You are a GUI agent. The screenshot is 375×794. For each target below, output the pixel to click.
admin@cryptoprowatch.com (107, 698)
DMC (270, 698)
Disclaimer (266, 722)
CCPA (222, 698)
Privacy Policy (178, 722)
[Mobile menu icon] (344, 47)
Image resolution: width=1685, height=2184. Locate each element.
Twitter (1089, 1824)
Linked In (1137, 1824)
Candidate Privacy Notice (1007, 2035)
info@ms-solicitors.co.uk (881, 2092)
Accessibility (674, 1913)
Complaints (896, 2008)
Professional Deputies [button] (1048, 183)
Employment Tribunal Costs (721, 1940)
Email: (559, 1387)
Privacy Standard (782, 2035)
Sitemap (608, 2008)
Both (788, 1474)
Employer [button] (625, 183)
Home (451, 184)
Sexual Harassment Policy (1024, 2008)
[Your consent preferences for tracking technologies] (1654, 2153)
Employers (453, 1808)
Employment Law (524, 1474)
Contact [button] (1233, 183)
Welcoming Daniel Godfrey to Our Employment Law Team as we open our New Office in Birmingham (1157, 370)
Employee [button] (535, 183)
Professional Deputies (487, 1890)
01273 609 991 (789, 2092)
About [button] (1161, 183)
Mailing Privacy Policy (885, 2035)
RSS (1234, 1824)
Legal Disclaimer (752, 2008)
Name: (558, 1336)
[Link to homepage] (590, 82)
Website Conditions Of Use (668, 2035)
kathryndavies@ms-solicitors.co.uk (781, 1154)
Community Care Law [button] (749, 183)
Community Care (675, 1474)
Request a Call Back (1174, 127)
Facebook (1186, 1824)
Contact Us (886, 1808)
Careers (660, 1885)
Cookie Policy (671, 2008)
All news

● ● ●

TASK STATEMENT:
The whole listing above is to be reproduced without any slip.

OUTPUT OF THE EXERCISE:
You are a GUI agent. The screenshot is 375×794. For each target below, output the pixel to click.
admin@cryptoprowatch.com (107, 698)
DMC (270, 698)
Disclaimer (266, 722)
CCPA (222, 698)
Privacy Policy (178, 722)
[Mobile menu icon] (344, 47)
Image resolution: width=1685, height=2184. Locate each element.
Twitter (1089, 1824)
Linked In (1137, 1824)
Candidate Privacy Notice (1007, 2035)
info@ms-solicitors.co.uk (881, 2092)
Accessibility (674, 1913)
Complaints (896, 2008)
Professional Deputies [button] (1048, 183)
Employment Tribunal Costs (721, 1940)
Email: (559, 1387)
Privacy Standard (782, 2035)
Sitemap (608, 2008)
Both (788, 1474)
Employer [button] (625, 183)
Home (451, 184)
Sexual Harassment Policy (1024, 2008)
[Your consent preferences for tracking technologies] (1654, 2153)
Employers (453, 1808)
Employment Law (524, 1474)
Contact [button] (1233, 183)
Welcoming Daniel Godfrey to Our Employment Law Team as we open our New Office in Birmingham (1157, 370)
Employee [button] (535, 183)
Professional Deputies (487, 1890)
01273 609 991 (789, 2092)
About [button] (1161, 183)
Mailing Privacy Policy (885, 2035)
RSS (1234, 1824)
Legal Disclaimer (752, 2008)
Name: (558, 1336)
[Link to homepage] (590, 82)
Website Conditions Of Use (668, 2035)
kathryndavies@ms-solicitors.co.uk (781, 1154)
Community Care Law [button] (749, 183)
Community Care (675, 1474)
Request a Call Back (1174, 127)
Facebook (1186, 1824)
Contact Us (886, 1808)
Careers (660, 1885)
Cookie Policy (671, 2008)
All news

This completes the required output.